# ASSIGNMENT:
Each entry that follows must be output without any deviation.

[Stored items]
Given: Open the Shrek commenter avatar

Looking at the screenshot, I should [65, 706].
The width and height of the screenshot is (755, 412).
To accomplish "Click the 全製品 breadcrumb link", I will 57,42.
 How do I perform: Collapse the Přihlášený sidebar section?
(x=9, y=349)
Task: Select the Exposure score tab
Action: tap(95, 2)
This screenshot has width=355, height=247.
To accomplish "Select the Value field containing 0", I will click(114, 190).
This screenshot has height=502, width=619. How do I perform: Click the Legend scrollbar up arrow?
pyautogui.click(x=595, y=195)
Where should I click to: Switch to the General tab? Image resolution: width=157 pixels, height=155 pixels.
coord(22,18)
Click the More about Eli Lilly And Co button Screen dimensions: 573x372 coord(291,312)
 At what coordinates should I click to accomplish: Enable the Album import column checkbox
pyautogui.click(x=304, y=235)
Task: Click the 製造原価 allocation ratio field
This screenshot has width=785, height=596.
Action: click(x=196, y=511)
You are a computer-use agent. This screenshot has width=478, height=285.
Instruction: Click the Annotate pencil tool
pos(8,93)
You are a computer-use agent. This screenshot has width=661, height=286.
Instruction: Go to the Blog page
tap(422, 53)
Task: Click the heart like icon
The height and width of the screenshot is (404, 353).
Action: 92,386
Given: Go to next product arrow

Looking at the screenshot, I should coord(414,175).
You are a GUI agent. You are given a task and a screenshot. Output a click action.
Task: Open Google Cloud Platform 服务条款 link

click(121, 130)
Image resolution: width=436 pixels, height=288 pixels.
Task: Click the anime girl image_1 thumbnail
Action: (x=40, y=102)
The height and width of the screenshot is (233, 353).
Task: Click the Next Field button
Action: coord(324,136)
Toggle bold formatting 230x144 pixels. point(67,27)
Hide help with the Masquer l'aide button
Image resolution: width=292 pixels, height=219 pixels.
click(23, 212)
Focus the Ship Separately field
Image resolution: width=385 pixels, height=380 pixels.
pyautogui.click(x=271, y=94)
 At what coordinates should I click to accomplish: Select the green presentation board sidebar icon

# FINISHED EXERCISE:
Given: Open the Shrek commenter avatar

Looking at the screenshot, I should [65, 706].
The width and height of the screenshot is (755, 412).
To accomplish "Click the 全製品 breadcrumb link", I will 57,42.
 How do I perform: Collapse the Přihlášený sidebar section?
(x=9, y=349)
Task: Select the Exposure score tab
Action: tap(95, 2)
This screenshot has width=355, height=247.
To accomplish "Select the Value field containing 0", I will click(114, 190).
This screenshot has height=502, width=619. How do I perform: Click the Legend scrollbar up arrow?
pyautogui.click(x=595, y=195)
Where should I click to: Switch to the General tab? Image resolution: width=157 pixels, height=155 pixels.
coord(22,18)
Click the More about Eli Lilly And Co button Screen dimensions: 573x372 coord(291,312)
 At what coordinates should I click to accomplish: Enable the Album import column checkbox
pyautogui.click(x=304, y=235)
Task: Click the 製造原価 allocation ratio field
This screenshot has width=785, height=596.
Action: click(x=196, y=511)
You are a computer-use agent. This screenshot has width=478, height=285.
Instruction: Click the Annotate pencil tool
pos(8,93)
You are a computer-use agent. This screenshot has width=661, height=286.
Instruction: Go to the Blog page
tap(422, 53)
Task: Click the heart like icon
The height and width of the screenshot is (404, 353).
Action: 92,386
Given: Go to next product arrow

Looking at the screenshot, I should coord(414,175).
You are a GUI agent. You are given a task and a screenshot. Output a click action.
Task: Open Google Cloud Platform 服务条款 link

click(121, 130)
Image resolution: width=436 pixels, height=288 pixels.
Task: Click the anime girl image_1 thumbnail
Action: (x=40, y=102)
The height and width of the screenshot is (233, 353).
Task: Click the Next Field button
Action: coord(324,136)
Toggle bold formatting 230x144 pixels. point(67,27)
Hide help with the Masquer l'aide button
Image resolution: width=292 pixels, height=219 pixels.
click(23, 212)
Focus the Ship Separately field
Image resolution: width=385 pixels, height=380 pixels.
pyautogui.click(x=271, y=94)
 At what coordinates should I click to accomplish: Select the green presentation board sidebar icon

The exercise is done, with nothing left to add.